Biskie’s First Swear Words

September 14, 2005 at 11:45 am (Funny Shit)

Talking with Honey about those rare times when the Packers suck these days, he reminded me of one of those precious childhood milestones. This was in the first season or two of the Brett Favre era, before his recievers figured out how to catch his passes and the Packers were reminded of how to win at football. Biskie, my daughter, was just learning to talk. We were at Beo's house in Lice Lake, WI.

First, I have to tell you that my mother is a DIE-HARD Packer Fan. Remember the scenes in Die Hard where Bruce Willis has to romp over broken glass, and how awful that looked? Well, that's nothing compared to what my mother would do to get to a TV to watch the Pack on Sundays. We watched football EVERY fucking weekend, during the years when watching the Packers play was like watching a train wreck. I guess she just couldn't look away.

Anyhow, this particular season was starting to look promising, but there were times the only players who could catch the stuff Favre threw were wearing the wrong jerseys.

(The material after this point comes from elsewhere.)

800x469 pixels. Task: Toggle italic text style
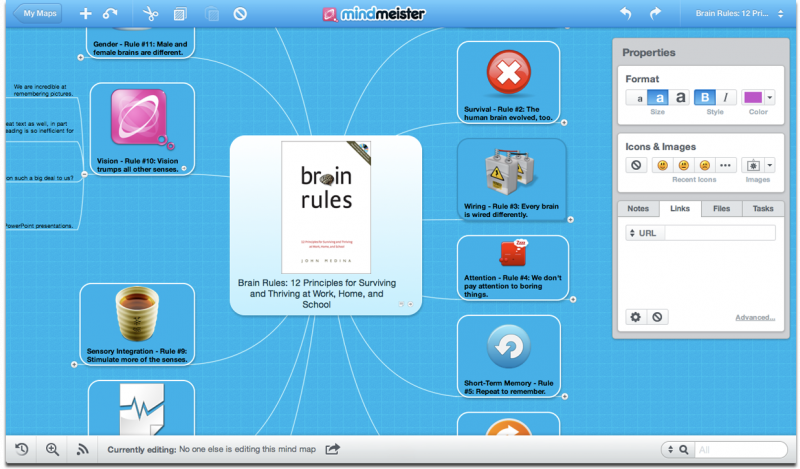726,97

Mom was on the couch, watching and muttering cuss words under her breath. Biskie and I were in the living room, half-watching the game and half-playing with something else, when Favre threw an exceptionally stunning pass, right to the wrong set of players. One of them caught it, prompting my mother to scream, "Sonofabitch!" at the top of her lungs.

Right behind her, as if on cue, two octaves higher, "Sonofabitch!"

My daughter, precious, beautiful, baby daughter, had just uttered her first swear words.

The whole house STOPPED–Mom looked like a deer caught in the headlights, I just looked at my Mom, and the baby played on. Then, I did exactly the wrong thing–I started to giggle.

I know, it's not good to encourage kids to repeat THAT stuff. I tried my damndest not to laugh. But it was going to happen whether I liked it or not. I started giggling, which started my mother giggling, which started the musical tinkle that was my daughter's laugh. What can I say–it was funny as hell, like it or not! Within seconds the whole house was laughing like potheads who just said "boobies."

My Mom did apologize, saying she hadn't wanted Biskie to learn to repeat the bad words as she learned to talk like my youngest brother Ghost had. Ghost's dad used to think it was hilarious to have him repeat things like "fuck" after his dear old dad, something Mom didn't think highly of (and less highly of once she got notes from Ghost's preschool letting her know that they didn't care for it much either). I did shrug it off, but it turns out Biskie's sisters and brother thought it was a scream to teach her swear words too. That bit me in the butt in another great story, which I'll save for another post.

I can still hear it, in that high, high voice.